=== Begin Enclosure ===
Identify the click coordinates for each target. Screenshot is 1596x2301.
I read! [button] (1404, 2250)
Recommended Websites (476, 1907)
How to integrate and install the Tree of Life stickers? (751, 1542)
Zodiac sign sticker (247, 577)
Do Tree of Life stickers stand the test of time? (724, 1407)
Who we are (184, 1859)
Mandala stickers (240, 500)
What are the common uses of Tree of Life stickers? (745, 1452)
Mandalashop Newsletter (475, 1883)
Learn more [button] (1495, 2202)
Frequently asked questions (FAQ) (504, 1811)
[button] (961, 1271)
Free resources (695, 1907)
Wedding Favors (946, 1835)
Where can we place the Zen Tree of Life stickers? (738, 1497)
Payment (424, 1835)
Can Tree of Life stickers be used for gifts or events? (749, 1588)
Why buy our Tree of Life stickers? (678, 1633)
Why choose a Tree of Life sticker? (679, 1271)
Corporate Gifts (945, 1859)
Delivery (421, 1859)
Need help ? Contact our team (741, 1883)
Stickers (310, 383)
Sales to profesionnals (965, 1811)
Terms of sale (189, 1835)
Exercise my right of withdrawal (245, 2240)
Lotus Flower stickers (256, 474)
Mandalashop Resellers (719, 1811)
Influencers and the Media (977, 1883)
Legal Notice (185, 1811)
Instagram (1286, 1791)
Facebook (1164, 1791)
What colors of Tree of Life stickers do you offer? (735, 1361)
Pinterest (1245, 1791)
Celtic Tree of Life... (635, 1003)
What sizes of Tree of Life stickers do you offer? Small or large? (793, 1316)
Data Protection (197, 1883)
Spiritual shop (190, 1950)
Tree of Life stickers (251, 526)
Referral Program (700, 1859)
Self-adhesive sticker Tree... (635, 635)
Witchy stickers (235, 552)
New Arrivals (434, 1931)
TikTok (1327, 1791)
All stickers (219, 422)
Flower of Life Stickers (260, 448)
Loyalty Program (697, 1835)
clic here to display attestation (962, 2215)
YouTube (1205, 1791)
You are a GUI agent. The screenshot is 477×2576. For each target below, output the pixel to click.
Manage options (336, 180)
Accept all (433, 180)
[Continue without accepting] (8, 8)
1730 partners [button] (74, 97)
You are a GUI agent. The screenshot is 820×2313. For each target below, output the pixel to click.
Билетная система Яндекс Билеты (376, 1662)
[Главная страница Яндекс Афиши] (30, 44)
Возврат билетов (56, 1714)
=== End Enclosure ===
[Problem to solve]: Return, exactly, the lines from the first line of the records above to the line containing "What colors of", both included.

[Task result]:
Identify the click coordinates for each target. Screenshot is 1596x2301.
I read! [button] (1404, 2250)
Recommended Websites (476, 1907)
How to integrate and install the Tree of Life stickers? (751, 1542)
Zodiac sign sticker (247, 577)
Do Tree of Life stickers stand the test of time? (724, 1407)
Who we are (184, 1859)
Mandala stickers (240, 500)
What are the common uses of Tree of Life stickers? (745, 1452)
Mandalashop Newsletter (475, 1883)
Learn more [button] (1495, 2202)
Frequently asked questions (FAQ) (504, 1811)
[button] (961, 1271)
Free resources (695, 1907)
Wedding Favors (946, 1835)
Where can we place the Zen Tree of Life stickers? (738, 1497)
Payment (424, 1835)
Can Tree of Life stickers be used for gifts or events? (749, 1588)
Why buy our Tree of Life stickers? (678, 1633)
Why choose a Tree of Life sticker? (679, 1271)
Corporate Gifts (945, 1859)
Delivery (421, 1859)
Need help ? Contact our team (741, 1883)
Stickers (310, 383)
Sales to profesionnals (965, 1811)
Terms of sale (189, 1835)
Exercise my right of withdrawal (245, 2240)
Lotus Flower stickers (256, 474)
Mandalashop Resellers (719, 1811)
Influencers and the Media (977, 1883)
Legal Notice (185, 1811)
Instagram (1286, 1791)
Facebook (1164, 1791)
What colors of Tree of Life stickers do you offer? (735, 1361)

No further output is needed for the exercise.